### QUESTIONS TO ANSWER
A. Answer these questions using the text on interprofessional education at USC:
(i) In which college is Bev Baliko an associate professor?
(ii) How many health science students are there across the USC system?
(iii) At what intervals do student groups under the HIV interprofessional training grant train in the infectious disease clinic?
B. Proceed with the text on interprofessional education at USC, picking up right after its final sentence.

### TEXT SHOWN
|---|
Combining resources and working together makes more sense than trying to go it alone. That’s the driving belief behind the Interprofessional Education Collaborative push among the health sciences disciplines at the University of South Carolina. The overarching goal of the national initiative, led at USC by the Interprofessional Education for the Health Sciences Committee, is to find ways for students in medicine, nursing, pharmacy, physical therapy, public health, social work and speech-language pathology to learn from each other and become more efficient, effective health care professionals.
“If we don’t work as a team, then quality, safety and job satisfaction suffer,” says
Bev Baliko, an associate professor in the College of Nursing who has helped spearhead
the IPEC program. “Practices occur in silos and isolation. We don’t have true teamwork.”
The four core competencies of the national IPEC program stress mutual respect, defined responsibilities, communication and teamwork. Interprofessional opportunities include classes, clinical education, cocurricular activities and community engagement. USC strives to meet those competencies via course offerings, though coordinating the schedules of the 14,000 health science students across the USC system is a complicated endeavor. While more than 2,600 students have taken part in the introductory Transforming Health Care for the Future since 2012, other handson learning opportunities also provide valuable experience.
“We’re in our second year of an HIV interprofessional training grant that involves social work, pharmacy, nursing and medicine, with groups of students that train at two-week intervals in our infectious disease clinic,” Baliko says. “That’s going wonderfully well. Because they’re planning together and doing their assessments together, they see where their disciplines overlap, where they differ and where they can complement each other. Understanding builds respect.”
|---|
[Saved data entries]
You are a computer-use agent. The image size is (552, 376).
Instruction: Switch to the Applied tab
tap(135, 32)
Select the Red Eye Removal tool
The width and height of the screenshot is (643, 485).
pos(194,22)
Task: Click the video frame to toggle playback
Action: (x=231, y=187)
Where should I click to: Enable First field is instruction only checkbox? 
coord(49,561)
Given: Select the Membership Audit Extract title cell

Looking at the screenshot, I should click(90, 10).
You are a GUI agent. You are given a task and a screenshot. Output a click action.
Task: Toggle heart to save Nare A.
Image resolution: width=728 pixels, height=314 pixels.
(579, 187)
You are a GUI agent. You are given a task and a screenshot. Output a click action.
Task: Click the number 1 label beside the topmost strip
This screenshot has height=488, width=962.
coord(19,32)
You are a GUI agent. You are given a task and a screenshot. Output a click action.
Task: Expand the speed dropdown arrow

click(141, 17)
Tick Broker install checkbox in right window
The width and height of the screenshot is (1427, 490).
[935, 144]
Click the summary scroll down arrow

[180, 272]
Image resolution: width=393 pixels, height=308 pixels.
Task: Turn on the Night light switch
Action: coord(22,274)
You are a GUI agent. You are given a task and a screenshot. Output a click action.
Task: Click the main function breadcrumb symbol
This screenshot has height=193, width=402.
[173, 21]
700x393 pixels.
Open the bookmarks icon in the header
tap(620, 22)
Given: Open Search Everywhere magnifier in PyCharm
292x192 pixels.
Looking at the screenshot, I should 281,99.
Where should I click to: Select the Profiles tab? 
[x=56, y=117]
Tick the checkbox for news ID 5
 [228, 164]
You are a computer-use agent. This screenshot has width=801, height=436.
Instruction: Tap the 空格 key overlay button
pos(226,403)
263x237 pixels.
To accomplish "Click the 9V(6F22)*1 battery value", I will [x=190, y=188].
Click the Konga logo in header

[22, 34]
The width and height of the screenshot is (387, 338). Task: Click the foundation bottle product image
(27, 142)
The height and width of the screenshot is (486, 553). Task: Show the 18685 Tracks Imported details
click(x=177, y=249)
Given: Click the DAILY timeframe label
|---|
### RESPONSES IN ORDER
A.
(i) The College of Nursing.
(ii) 14,000.
(iii) At two-week intervals.

B.
That speaks directly to an IPEC goal: to graduate competent health care professionals capable of entering any health care system and communicating with other professionals to improve patient outcomes. Other, more tactile aims of the USC push are to increase health sciences enrollment and to obtain external funding for education and research.
“I would love to be able to do more classes. We’re a huge university, though, and
some of our programs are really large,” Baliko says. “We have to look at what’s feasible.”
Additional clinical practice programs, for instance, would facilitate more opportunities for students, Baliko says. That, of course, would require additional funding for programs that largely involve graduate students. USC has 17 nationally ranked health science graduate programs as determined by U.S. News & World Report.
“If we want to recruit students and bill this as a strength, we need to have something to offer them, so they can continue to learn with, from and about each other,” Baliko says.
In April, Baliko and four other IPEC committee members attended training in Charlottesville, and as the fall semester approached, committee members sat down for planning sessions to assess the program’s progress.
“It’s an evolving thing. We look at the facilitator feedback and student feedback and try to meet needs,” Baliko says. “We’re way more alike than different, especially in our goals and some of the things that we do. If we understand that, we can better work together to achieve a broader goal.”